Thursday, August 11, 2011
Dallas Cowboys kick off pre-season against Denver Broncos
Cowboys attempt to both regroup from lockout ending and regain winning sports legacy taken by other Dallas teams.
They’re not saying much about it, but it can be reasoned that it’s firmly on their minds. While some still doggedly refer to the Dallas Cowboys as “America’s Team,” the Cowboys are now scrambling for R-E-S-P-E-C-T, hoping that they can be just remembered as “Dallas’ Team.” Especially with what the North Texas sports community has seen transpire over the past nine months with their other major league sports franchises.
The Cowboys ended the 2010 regular season with a 14-13 win over the Philadelphia Eagles on January 2, finishing the year with a disappointing 6-10 record. That forgettable finish was engulfed by unprecedented developments, namely:
The Texas Rangers, led by manager Ron Washington, making it into the 2010 World Series in October; FC Dallas making it to the Major League Soccer Championship game in November; Super Bowl XLV being held at Cowboys Stadium on February 6, confirming that the Cowboys’ quest to be the first NFL team to play the Super Bowl on their home field was totally squashed; the Dallas Mavericks finally putting it together to emotionally win their first NBA World Championship in June.
For decades, sports fans in Dallas depended on the Cowboys to bring them a championship, complete with a trophy, rings, a downtown Dallas parade and bragging rights throughout the United States. They’ve fallen well short in the past 15 years. The Dallas Stars NHL hockey franchise has also gotten into the act since then, winning a Stanley Cup crown in 1999.
With all due respect to the other Dallas sports franchises, it’s little consolation for die-hard Cowboys fans; they’re looking for the Cowboys to “make it right again.”
Rejuvenating from lockout
With NFL players being just as much creatures of habit as anyone, the last weekend of training camp for the Dallas Cowboys, at the San Antonio Alamodome, is bringing the football routine to as close to normal proceedings as possible, with some subtle exceptions.
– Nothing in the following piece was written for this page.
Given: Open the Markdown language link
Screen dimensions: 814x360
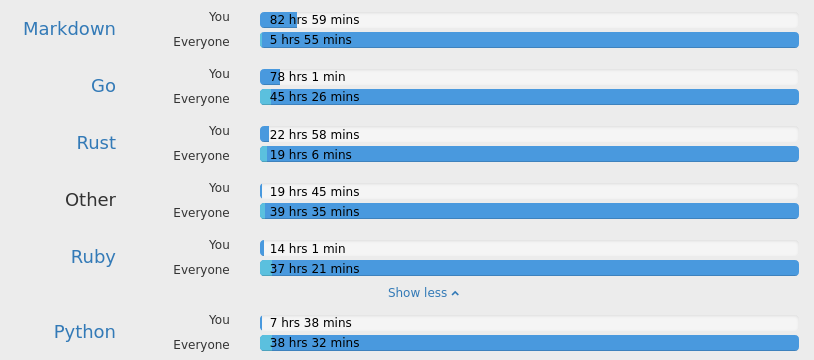Looking at the screenshot, I should tap(69, 29).
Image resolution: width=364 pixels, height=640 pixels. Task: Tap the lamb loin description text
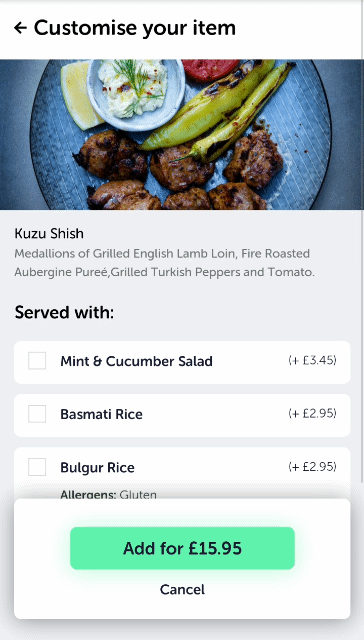[164, 263]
All NFL teams are shaking off both the physical and psychological cobwebs developed during the period of the NFL lockout, as the Collective Bargaining Agreement between the NFL Players Association and the owners was being hammered out deep into the summer days.
Yet, when both sides finally signed on to a new agreement, ending the lockout on July 25, all teams had to go quickly from a dead stop to full speed ahead. Within the respective front offices, that led to an explosion of battles for high quality free agent players and a shakeup of marquee talent in the league.
The Cowboys were no exception, chasing after prized cornerback Nnamdi Asomugha, only to see him go instead to the division rival Philadelphia Eagles. In addition, having to curtail their salary cap forced them waive several veteran players like running back Marion Barber, wide receiver Roy Williams, and offensive lineman Leonard Davis.
The Cowboys were able to keep their eyes on the prize and sign offensive lineman Tyron Smith, their first-round draft pick and veteran lineman Doug Free. They also were able to grab free-agent safety Abram Elam away from the Cleveland Browns.
The leading X-factors to determine if the Cowboys can make it back to the playoffs include: The starting wide receiving corps, now consisting of Miles Austin, Dez Bryant, and either Jesse Holley or Kevin Ogletree; more playing time for running backs Felix Jones and Tashard Choice; the quality of play from the defensive secondary, featuring Elam, Terence Newman (currently injured) Orlando Scandrick, Gerald Sensabaugh, and Mike Jenkins; and the question of if quarterback Tony Romo has the ingredients to take his team to the Super Bowl.
The Cowboys broke camp on Wednesday and start their road to double redemption with their first preseason game Thursday against the Denver Broncos, 7:30 p.m. at Cowboys Stadium.